Lighting the way to better child cancer outcomes
Associate Professor Ross Dickins can go a long time without a big scientific result, and believes that some of the best experiments cant be rushed. He wants to inspire science students to follow their interests and to be in it for the long game.
To get to where he is today, Ross followed a basic interest in science derived from a heavy suspicion of anything that doesn’t have a foundation of evidence. “I have faith, but in experiments not imaginings”. He believes that much of his success came from being in the right place at the right time, and through proximity with bright scientists to whom discovery comes naturally.
His own game plan was influenced by his parents. “Dad was a chemical engineer interested in scientific thinking and Mum was a very switched-on nurse with a real passion for her work”, he says. “So as a cancer researcher, I guess I’ve ended up somewhere in the middle”.
Ross returned from Cold Spring Harbor Laboratory, a private, not-for-profit institute founded in 1890, located an hour’s drive east of New York City in ‘Great Gatsby’ country. Back in Melbourne, he joined the Molecular Medicine Division of the Walter & Eliza Hall Institute of Medical Research (WEHI) as a veski innovation fellow in February 2009.
Ross studies acute lymphoblastic leukaemia (ALL), the most common childhood cancer. About 300 people are diagnosed with ALL each year in Australia, with a peak incidence between the ages of three to five years.
“In developed countries it is a leading cause of morbidity in children,” he says. “While ALL cure rates are approaching 90 per cent, standard therapies are very traumatic. Two to three years of consolidation therapy involving steroids, chemotherapy, and sometimes radiation often lead to major side effects,” he says.
At a veski event one evening, Ross sat next to a former nurse who ran the oncology ward at the Royal Children’s Hospital. They talked about ALL therapies, the side effects, and the impact the disease has on both children and parents. It informed and inspired him immensely. “The kids get very sick. It’s a bit of a sledgehammer approach. They may be cured of the disease but the therapy damages non-leukaemic normal tissue and this can cause lifelong problems,” he says. “It’s clear that better therapies are needed, especially for patients who don’t respond well initially”.
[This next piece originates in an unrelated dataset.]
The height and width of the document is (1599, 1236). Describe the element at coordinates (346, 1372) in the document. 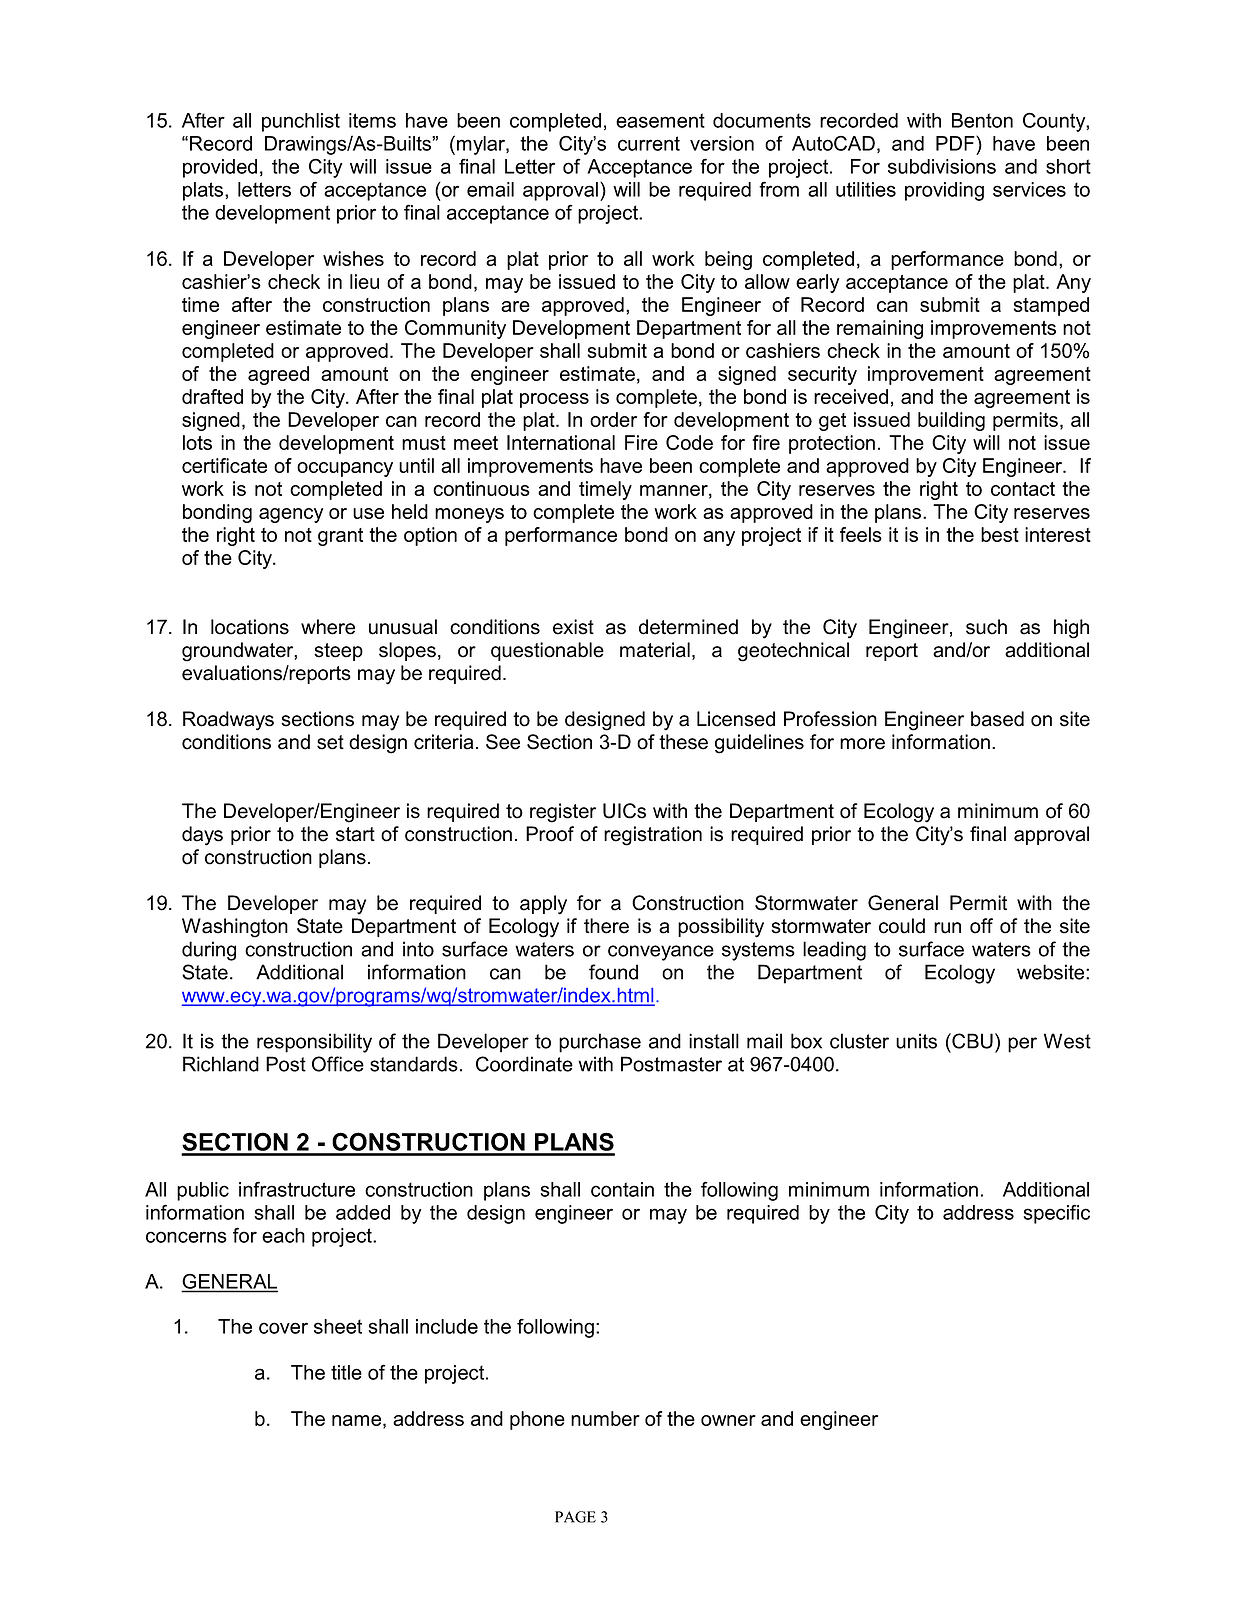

He also gets a buzz from being part of ‘Light the Night’, an annual walk along the Yarra River at twilight, where thousands of people shine lanterns of hope and fundraise to find a cure for blood cancer.
“Every cent put into a Leukaemia Foundation tin on the night goes directly into cutting edge research, done in labs like ours, to improve therapies,” Ross says. “That’s great.”
For Ross, much job satisfaction comes from the relationships formed. He credits veski with offering him the opportunity to interact with a broader cross-section of the scientific community, as well as high school science and maths teachers and students such as those participating in veski’s inspiring students (& teachers) program.
“I shared a table with Kyneton Secondary College students and teachers at a dinner following the Graeme Clark Oration, and it was a blast. As a follow-up we invited the students and teachers to WEHI during the school holidays and gave them a tour of our labs. My PhD students showed the Kyneton students DNA gels and gave them a sense of what it’s like to be a scientist,” he says.
The Synchroton and WEHI trips have been brilliant in forming ongoing linkages between professional scientists, teachers and students. Hopefully just communicating with the kids and getting them into real laboratories gets them considering science as a future option.
“Passing knowledge to the next generation is the essence of science, and to be involved in that is really satisfying for me. It takes things beyond the experiments.”